A Quick Stop at the HostileShop
In this talk, I will give you an overview of LLM Agent hacking. I will briefly introduce LLM Agents, their vulnerability surface, and types of attacks. Because everything old is new again, I will draw some parallels to the 90s hacking scene.
I will then present HostileShop, which is a python-based LLM Agent security testing tool that was selected as one of the ten prize winners in OpenAI's GPT-OSS-20B RedTeam Contest.
HostileShop creates a fully simulated web shopping environment where an Attacker Agent LLM attempts to manipulate a Target Shopping Agent LLM into performing unauthorized actions that are automatically detected by the framework.
HostileShop is best at discovering prompt injections that induce LLM Agents to make improper "tool calls". In other words, HostileShop finds the magic spells that make LLM Agents call functions that they have available to them, often with the specific input of your choice.
HostileShop is also capable of enhancement and mutation of "universal" jailbreaks. This allows cross-LLM adaptation of universal jailbreaks that are powerful enough to make the target LLM become fully under your control, for arbitrary actions. This also enables public jailbreaks that have been partially blocked to work again, until they are more comprehensively addressed.
For 1990s hacking vibes, HostileShop has a text-based chat interface that lets you chat with the attacker agent, or become the attacker yourself.

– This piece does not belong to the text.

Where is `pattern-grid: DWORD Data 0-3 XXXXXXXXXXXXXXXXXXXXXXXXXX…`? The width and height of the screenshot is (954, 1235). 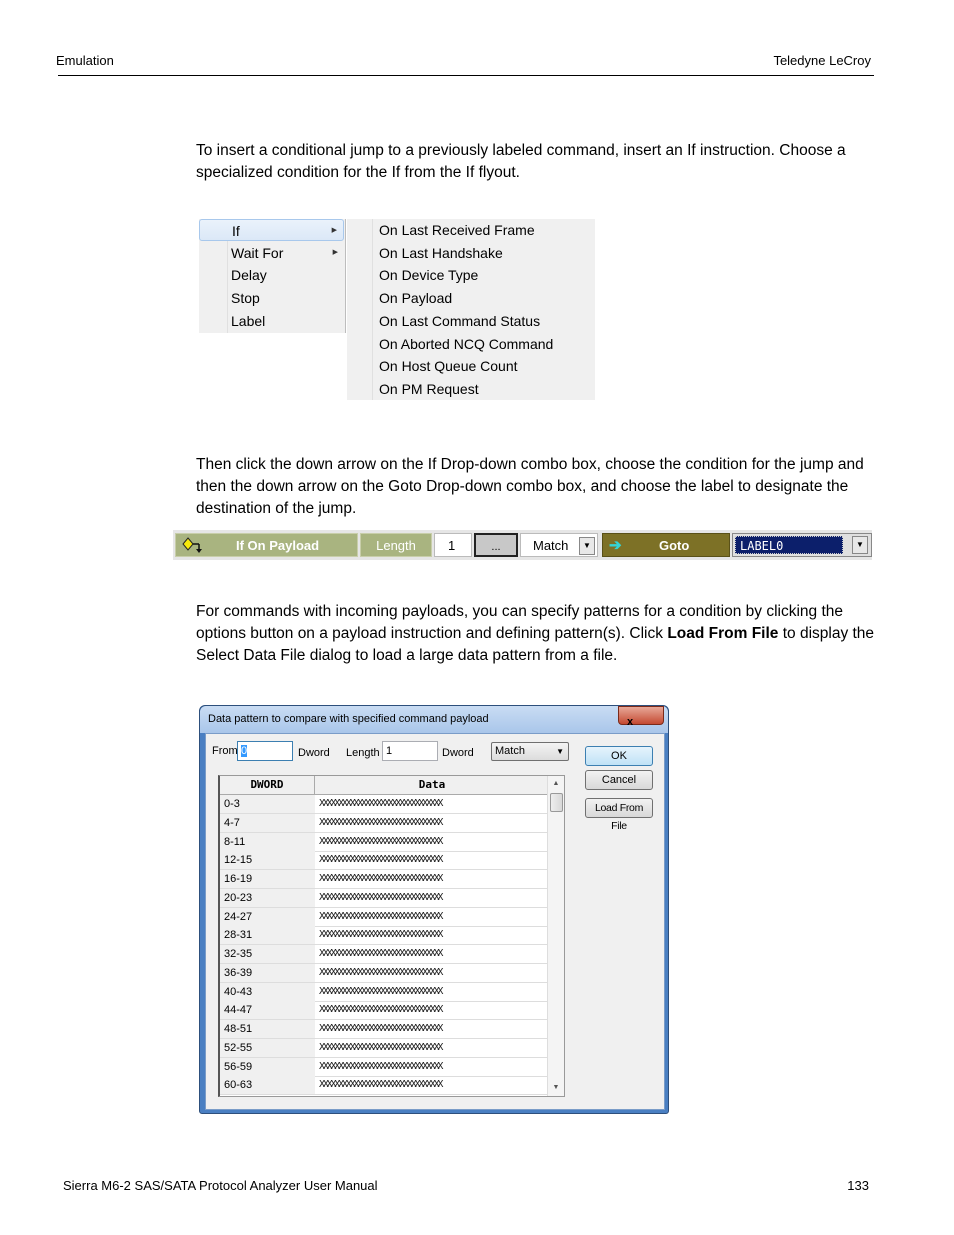 pattern-grid: DWORD Data 0-3 XXXXXXXXXXXXXXXXXXXXXXXXXX… is located at coordinates (392, 936).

For 2025 contrarian vibes (in some circles), HostileShop was vibe coded without an ounce of shame. Basically, I used LLMs to write a framework to have LLMs attack other LLMs. Crucially however, for reasons that I will explain in the talk, HostileShop does not use an LLM to judge attack success. Instead, success is determined automatically and immediately by the framework.

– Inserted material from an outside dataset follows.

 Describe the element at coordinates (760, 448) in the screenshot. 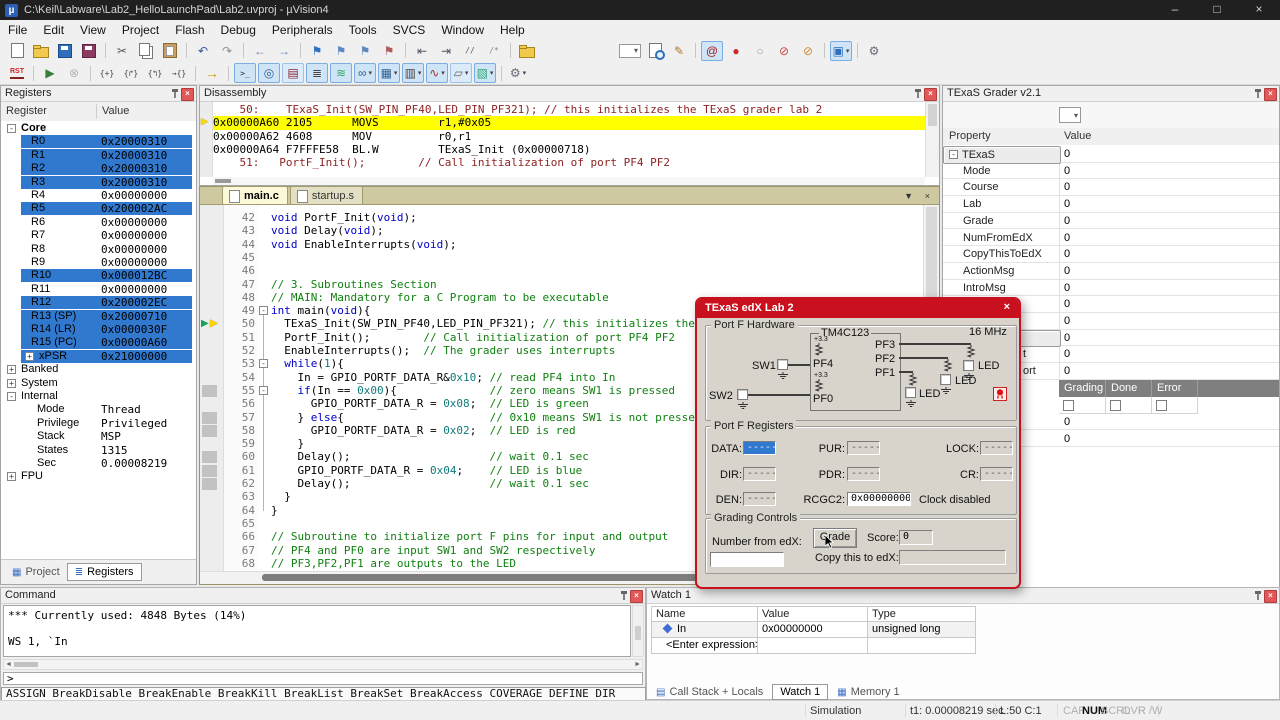

I see `field-data: ------` at that location.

At the time of this writing, HostileShop has working attack examples for the entire LLM frontier, though things move very fast in this arena.
There is a chance that by the time of the conference, all of the attacks that HostileShop is capable of discovering will have been fixed. In this case, the talk will focus on the current state of LLM security, the future of private Agentic AI, and either some thoughts on how to avoid complete dystopia, or amusing rants about the dystopia that has already arrived.